INTERESTING CHANGES ARE HAPPENING TO THE PROCESS OF INSPECTING LABS for compliance with the federal Clinical Laboratory Improvement Amendments (CLIA) of 1988. Organizations with deeming authority from the federal Centers for Medicare and Medicaid Services to conduct CLIA inspections are introducing new services to help clinical laboratories comply with CLIA requirements. 

New Ways of Operating 

These new services are needed because market forces have caused clinical laboratories to evolve in response to new technologies, the ongoing regionalization of hospitals and providers, and the new capabilities offered by more fully-automated lab testing instruments. 

To assist labs as they change, the College of American Pathologists (CAP) has launched several new features designed to help its lab clients manage the CLIA inspection process more efficiently and with less effort. 

The CAP introduced these new features in response to the fundamentally different way that labs are organized, how they operate, and the more complex menu of tests they perform today—particularly compared with how labs operated in 1992, when federal officials published the final CLIA 88 rule. 

To learn more about what’s changing with CLIA lab inspections at the CAP, the editors of The Dark Report interviewed members of the CAP’s accreditation and marketing teams during a Zoom call last month. On the call were:

• Mary de Sousa, Senior Vice President, Sales and Marketing; 

• William Groskopf, Vice President, Laboratory Quality Solutions, which include the proficiency testing and laboratory accreditation programs among others; and 

• Denise K. Driscoll, MS, MT(ASCP)SBB, Senior Director for Laboratory Accreditation and Regulatory Affairs.

Three Factors Driving Change

As a starting point for the discussion, the CAP’s accreditation team identified three significant factors driving change in the clinical laboratory profession that have affected how laboratory managers and pathologists approach compliance with CLIA requirements. 

“One factor is the growing number of multi-hospital, multi-provider health systems,” Groskopf noted. “Within a single health system, clinical laboratory testing is performed at different hospitals and in different provider settings. Consequently, compliance with CLIA becomes a multi-site challenge.

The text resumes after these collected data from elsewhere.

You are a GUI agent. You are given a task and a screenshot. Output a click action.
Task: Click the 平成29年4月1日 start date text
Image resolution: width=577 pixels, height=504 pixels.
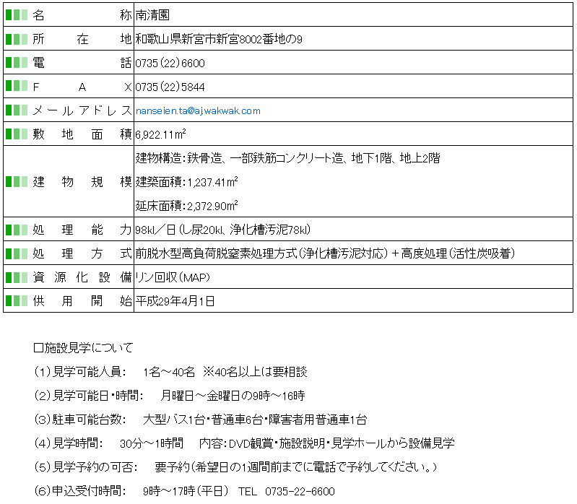pos(175,301)
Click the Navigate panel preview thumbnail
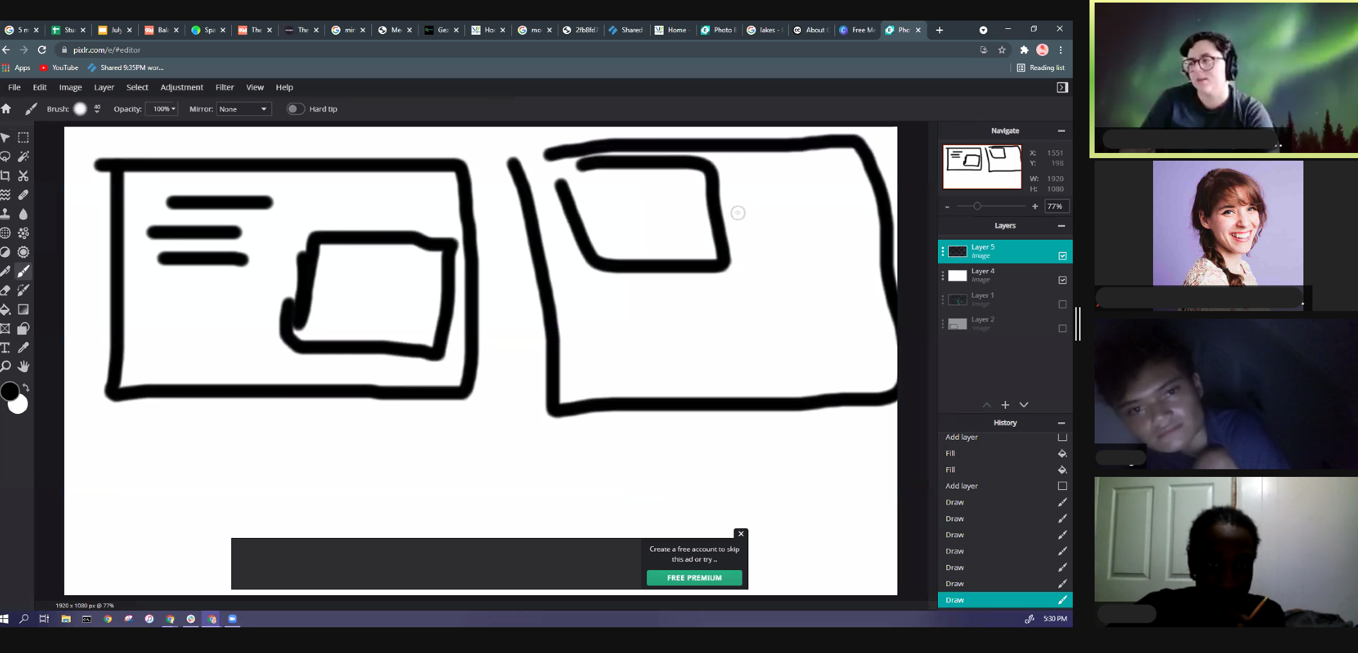Image resolution: width=1358 pixels, height=653 pixels. [982, 166]
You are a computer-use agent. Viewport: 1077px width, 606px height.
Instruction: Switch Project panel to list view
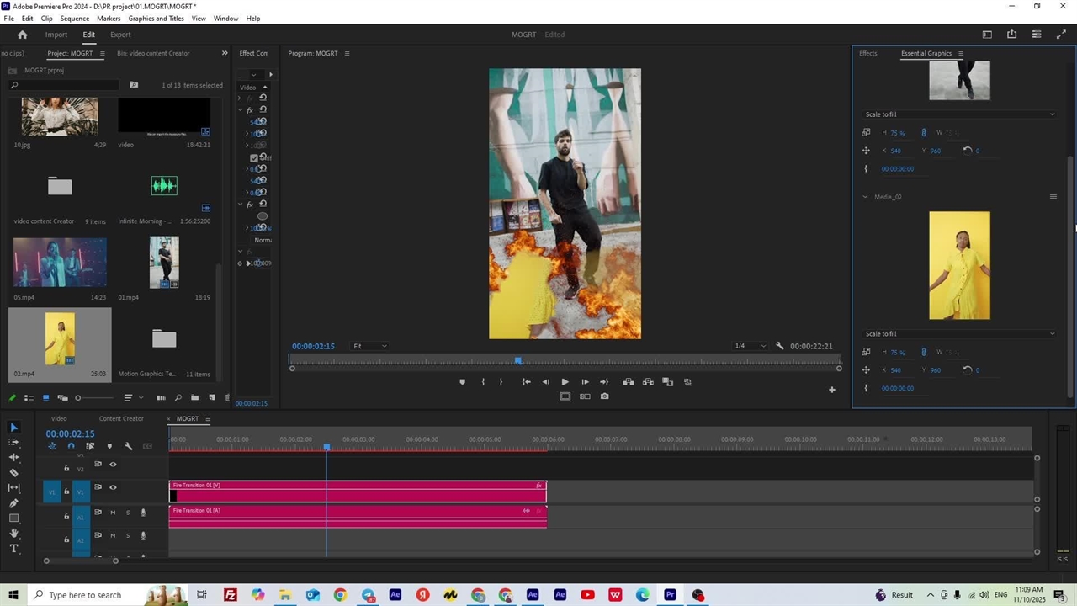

Consolidation of Hospitals 

“Over the years we’ve continued to see consolidation of hospitals and medical offices into integrated delivery networks (IDNs) which created a new type of customer—if you will—for CLIA accreditation,” he continued. “Pathologists and lab leaders in these settings need to oversee regulatory compliance across many lab testing sites and sometimes across a large geographic region.”

“Another factor involves advances in information technology and the integration of different sources of data,” de Sousa commented. “These new IT capabilities make it possible to eliminate paper, a factor that makes it easier to share data and documentation digitally. This trend is the basis for several new assessment tools that the CAP brought to market in recent years.”

Driscoll added a third factor. “We have also noticed another trend across the clinical laboratory industry, and that is the increased challenge of managing all the different lab sites within a health system,” she said.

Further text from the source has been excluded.